Oil remained one of the market’s biggest pressure points this week. Even though crude was heading for a weekly decline on Friday, prices stayed historically elevated, with Brent around $107.97 and WTI near $94.08 in Reuters reporting. Brent was still up more than 48% since the war began, WTI up 40%, and Reuters said the conflict has taken 11 million barrels a day out of global supply. For markets, that means oil is no longer just a commodity story. It is an inflation story, a growth story and a central bank story all at once.

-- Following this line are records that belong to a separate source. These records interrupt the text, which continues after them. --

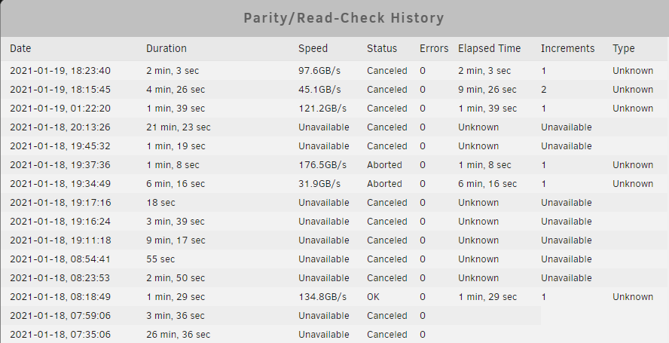Click the Aborted status for 19:37:36 entry
The height and width of the screenshot is (343, 669).
click(384, 164)
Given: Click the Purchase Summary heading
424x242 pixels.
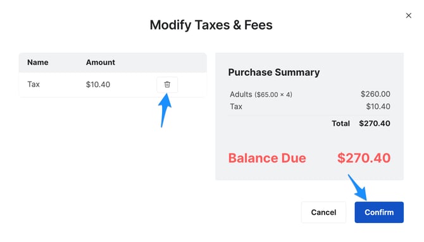Looking at the screenshot, I should [274, 73].
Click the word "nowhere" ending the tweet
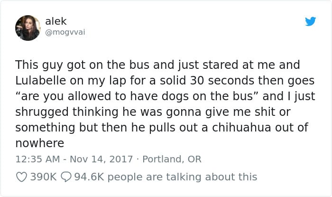 click(x=39, y=143)
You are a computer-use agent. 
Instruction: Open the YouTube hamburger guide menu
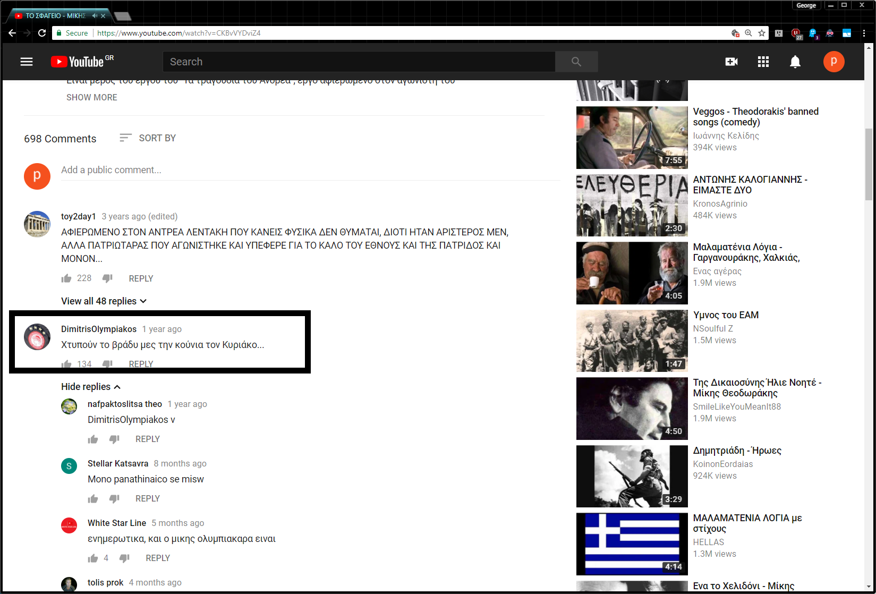pyautogui.click(x=27, y=62)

That pressure has been especially visible in forex. The US dollar was heading for its strongest monthly gain since July 2025, supported by safe haven flows and a sharp repricing in US rate expectations. Reuters said the dollar index was up 2.4% in March, while markets are now pricing in roughly a 70% chance of one quarter point Federal Reserve hike this year, a major reversal from expectations for rate cuts before the conflict began. For forex traders next week, that keeps the focus firmly on inflation sensitive currencies, energy exposed economies and any headlines that change the market’s view on how long this conflict may last.
Gold had a more difficult week than many might expect during a geopolitical crisis. Reuters reported that spot gold rose on Friday to about $4,466.38 an ounce, helped by a softer dollar and bargain buying, but it was still on track for a fourth consecutive weekly decline. The bigger reason is that higher energy prices have fed inflation concerns and pushed rate expectations higher, which has limited demand for a non yielding asset like gold. In other words, gold is still being pulled between safe haven demand and the reality of a more hawkish rates outlook.
For crypto, the weekend now matters because it becomes the market’s clearest real time sentiment barometer while traditional assets pause. Crypto trading remains active around the clock on major venues, and risk appetite has already looked fragile into Friday, with Bitcoin slipping back below the $70,000 area in late week trading as geopolitical nerves persisted. That does not guarantee weekend weakness, but it does mean traders may treat crypto price action as an early read on whether risk sentiment is stabilising or deteriorating before forex and commodities reopen on Monday.
Looking ahead, next week brings several important checkpoints for markets. Reuters flagged flash euro zone inflation data on Tuesday, South Korea trade figures on Wednesday, and the US jobs report on April 3 as major events to watch, alongside US retail sales and manufacturing and services activity data. For forex, oil and gold, the key question is whether incoming data confirms that the energy shock is beginning to affect growth while also keeping inflation elevated. If that combination strengthens, volatility may stay high across currencies, commodities and broader risk assets.
For now, the market message remains clear. Crypto will carry sentiment through the weekend, but the broader tone for next week will still come back to three familiar themes: oil supply risk, inflation pressure and shifting rate expectations. Until those pressures ease, traders should expect markets to remain highly sensitive to both data releases and geopolitical headlines.